Repeat exactly, and only, the lines from the line bearing "This screenshot has height=819, width=1456." through the end of the material. Do not copy the pictures.
────────────────────────────────────────
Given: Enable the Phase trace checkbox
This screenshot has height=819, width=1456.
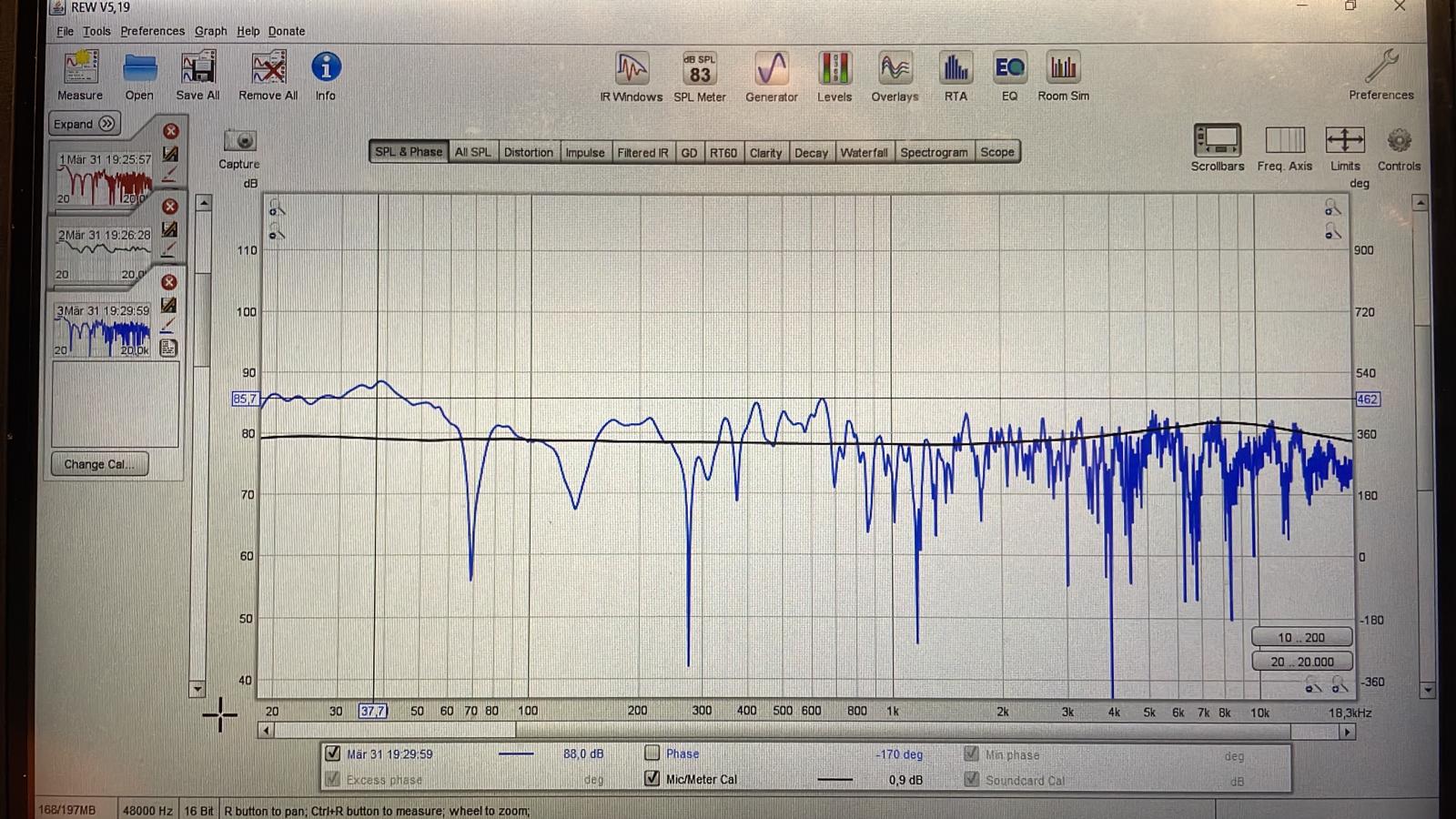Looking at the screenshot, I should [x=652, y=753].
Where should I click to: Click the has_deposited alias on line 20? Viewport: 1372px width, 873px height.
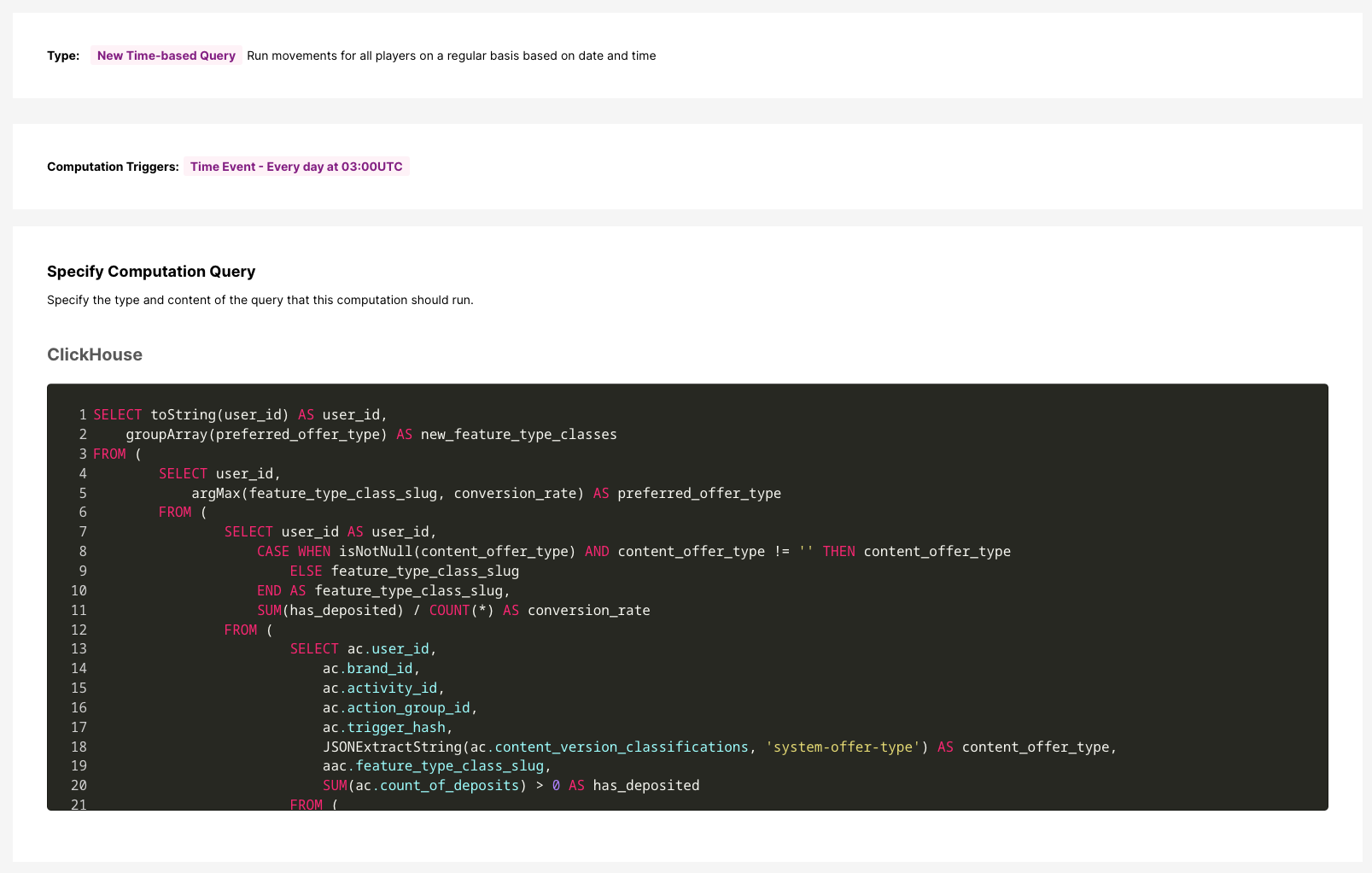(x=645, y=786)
────────────────────────────────────────
SOLUTION TO THIS EXERCISE >>
This screenshot has height=819, width=1456.
Looking at the screenshot, I should [x=652, y=753].
Where should I click to: Click the has_deposited alias on line 20? Viewport: 1372px width, 873px height.
(x=645, y=786)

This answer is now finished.